Obraz jakby żywo z kart ewangelii przeniesiony w czasy nam współczesne, kiedy to Pan Jezus musiał stwierdzić: "Żaden prorok nie jest mile widziany w swojej ojczyźnie" (Łk 4, 24). Z całą pewnością liczne procesy beatyfikacyjne i wielu kanonizowanych "normalnych - świętych" w czasie ostatnich kilkudziesięciu lat, pozwalają nam uzmysłowić sobie lepiej fakt, iż święci - to zwyczajni ludzie! Ich wyjątkowość to mówienie TAK Bogu i jego planom, czyli temu, co Bóg jako pragnienie i świadomość DOBRA wpisał w ich serca. A to przecież również nic innego, jak głos sumienia każdego człowieka i pragnienie podążenia za nim..

Zanim Helena Kowalska została wyniesiona na ołtarze, zanim z wyjątkowych łask i dopustów Bożych dane jej było korzystać, zanim w ogóle podjęła decyzję o wstąpieniu do zakonu - była najnormalniejszą dziewczynką i młodą kobietą, żyjącą przez 20 lat świeckim życiem, świętym życiem.

Urodziła się 25 sierpnia 1905 roku we wsi Głogowiec, w województwie łódzkim, w parafii Świnice Warckie. Marianna i Stanisław Kowalscy to rodzice późniejszej Świętej, którzy nauczyli dziesięcioro swoich dzieci wieść życie proste na fundamencie wiary i przestrzegania Bożych przykazań. Przekazali im również wzorzec uczciwego wypełniania obowiązków związanych z pracą. Helena od najmłodszych lat potrafiła oddać się pracy z prawdziwym poświęceniem, osobiście angażując się w powierzone zadania. Kilka lat później, w słowach skierowanych do Pana Jezusa, pokazuje głęboki sens wykonywania nawet najbardziej prozaicznych czynności: "Jezu, dajesz mi poznać i rozumieć, na czym polega wielkość duszy: nie na czynach wielkich, ale na wielkiej miłości. Miłość ma wartość i ona nadaje wielkość czynom naszym; chociaż uczynki nasze są drobne i pospolite same z siebie, to wskutek miłości stają się wielkie i potężne przed Bogiem, wskutek miłości. ... Dusza rozmiłowana w Bogu i w Nim zatopiona, idzie do obowiązku z tym samym usposobieniem, jak do Komunii św. i najprostszą czynność wykonuje z wielką starannością, pod miłosnym spojrzeniem Boga" (Dzienniczek, 889, 890).

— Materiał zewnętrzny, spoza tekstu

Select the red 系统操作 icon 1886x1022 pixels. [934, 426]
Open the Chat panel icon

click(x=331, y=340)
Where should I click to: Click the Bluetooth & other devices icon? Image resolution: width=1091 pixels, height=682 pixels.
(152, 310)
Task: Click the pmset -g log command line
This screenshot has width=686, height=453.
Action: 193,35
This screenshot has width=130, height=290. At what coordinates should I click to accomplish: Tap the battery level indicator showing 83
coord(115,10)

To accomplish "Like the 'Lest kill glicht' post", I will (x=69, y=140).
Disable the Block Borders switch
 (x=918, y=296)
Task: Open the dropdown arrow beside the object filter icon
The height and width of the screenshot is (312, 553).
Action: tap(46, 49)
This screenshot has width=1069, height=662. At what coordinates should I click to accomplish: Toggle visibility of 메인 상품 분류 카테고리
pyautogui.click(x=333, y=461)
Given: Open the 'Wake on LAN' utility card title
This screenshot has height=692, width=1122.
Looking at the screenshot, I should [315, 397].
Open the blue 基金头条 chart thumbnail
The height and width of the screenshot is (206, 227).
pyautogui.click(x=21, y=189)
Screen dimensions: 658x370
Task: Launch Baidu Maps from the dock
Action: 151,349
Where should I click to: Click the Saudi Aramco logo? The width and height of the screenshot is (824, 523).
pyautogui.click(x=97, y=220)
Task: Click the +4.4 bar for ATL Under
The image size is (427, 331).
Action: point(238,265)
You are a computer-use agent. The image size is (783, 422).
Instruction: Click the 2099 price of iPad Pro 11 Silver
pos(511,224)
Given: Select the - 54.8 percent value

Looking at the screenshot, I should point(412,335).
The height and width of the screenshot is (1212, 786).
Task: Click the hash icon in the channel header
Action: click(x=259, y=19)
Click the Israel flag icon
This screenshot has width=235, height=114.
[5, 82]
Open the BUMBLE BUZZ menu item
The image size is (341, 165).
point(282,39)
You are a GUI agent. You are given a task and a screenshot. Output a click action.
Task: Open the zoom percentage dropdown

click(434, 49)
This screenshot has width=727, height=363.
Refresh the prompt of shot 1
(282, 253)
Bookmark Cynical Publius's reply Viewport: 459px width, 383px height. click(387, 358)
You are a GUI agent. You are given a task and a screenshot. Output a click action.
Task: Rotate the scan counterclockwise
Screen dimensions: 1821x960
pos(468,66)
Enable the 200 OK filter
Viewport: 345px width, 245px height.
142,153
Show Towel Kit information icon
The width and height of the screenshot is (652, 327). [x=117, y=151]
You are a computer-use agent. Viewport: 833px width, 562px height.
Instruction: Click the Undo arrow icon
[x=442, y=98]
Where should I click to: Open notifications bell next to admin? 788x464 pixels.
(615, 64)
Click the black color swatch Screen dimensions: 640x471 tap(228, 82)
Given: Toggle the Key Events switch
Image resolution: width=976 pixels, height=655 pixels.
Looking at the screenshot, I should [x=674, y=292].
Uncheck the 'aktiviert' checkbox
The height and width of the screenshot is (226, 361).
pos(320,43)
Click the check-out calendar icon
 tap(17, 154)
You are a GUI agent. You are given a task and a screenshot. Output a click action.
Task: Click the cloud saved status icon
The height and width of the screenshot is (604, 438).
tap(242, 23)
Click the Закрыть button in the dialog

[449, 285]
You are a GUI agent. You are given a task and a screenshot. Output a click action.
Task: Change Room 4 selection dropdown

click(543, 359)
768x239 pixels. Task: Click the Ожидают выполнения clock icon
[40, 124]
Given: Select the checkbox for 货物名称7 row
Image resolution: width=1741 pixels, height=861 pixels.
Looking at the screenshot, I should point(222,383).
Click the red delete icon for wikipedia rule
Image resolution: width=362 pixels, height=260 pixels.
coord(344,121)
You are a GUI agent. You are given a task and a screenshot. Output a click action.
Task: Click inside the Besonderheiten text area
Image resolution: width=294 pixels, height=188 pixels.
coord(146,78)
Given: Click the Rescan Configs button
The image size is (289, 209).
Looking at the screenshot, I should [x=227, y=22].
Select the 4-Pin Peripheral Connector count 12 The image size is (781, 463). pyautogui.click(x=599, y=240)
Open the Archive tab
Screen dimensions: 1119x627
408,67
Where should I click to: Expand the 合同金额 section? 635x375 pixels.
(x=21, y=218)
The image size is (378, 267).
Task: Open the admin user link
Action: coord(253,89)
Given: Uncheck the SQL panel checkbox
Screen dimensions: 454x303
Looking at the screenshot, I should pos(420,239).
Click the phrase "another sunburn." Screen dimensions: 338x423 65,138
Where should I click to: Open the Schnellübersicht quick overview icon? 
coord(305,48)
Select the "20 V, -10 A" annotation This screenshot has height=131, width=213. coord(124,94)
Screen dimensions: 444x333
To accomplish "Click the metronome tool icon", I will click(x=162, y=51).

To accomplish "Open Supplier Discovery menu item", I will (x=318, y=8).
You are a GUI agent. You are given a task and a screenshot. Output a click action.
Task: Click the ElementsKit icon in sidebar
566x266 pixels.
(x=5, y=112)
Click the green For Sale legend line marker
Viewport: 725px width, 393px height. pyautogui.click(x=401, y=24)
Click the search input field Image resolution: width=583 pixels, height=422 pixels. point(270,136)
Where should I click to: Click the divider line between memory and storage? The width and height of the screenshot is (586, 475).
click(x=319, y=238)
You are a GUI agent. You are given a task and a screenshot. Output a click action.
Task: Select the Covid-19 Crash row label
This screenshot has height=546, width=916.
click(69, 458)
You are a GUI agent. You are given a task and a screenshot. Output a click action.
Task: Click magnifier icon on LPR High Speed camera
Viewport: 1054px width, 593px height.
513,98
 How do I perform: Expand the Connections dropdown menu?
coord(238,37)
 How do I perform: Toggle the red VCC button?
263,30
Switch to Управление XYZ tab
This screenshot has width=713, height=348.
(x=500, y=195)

Helenka pracowała najpierw w rodzinnym gospodarstwie rolnym, następnie od 1921 roku, w wieku 16 lat, jako pomoc domowa w Aleksandrowie i w Łodzi, aby finansowo wspomóc rodziców. Właśnie ze względu na konieczność podjęcia pracy zarobkowej tylko przez niecałe trzy lata (1917 - 1920) uczęszczała do szkoły. Nie stać było rodziców przyszłej zakonnicy na posag, z jakim należało przekraczać klasztorną bramę, dlatego też przez rok pracuje w Ostrówku pod Warszawą, również jako pomoc domowa, by 1 lipca rozpocząć postulat.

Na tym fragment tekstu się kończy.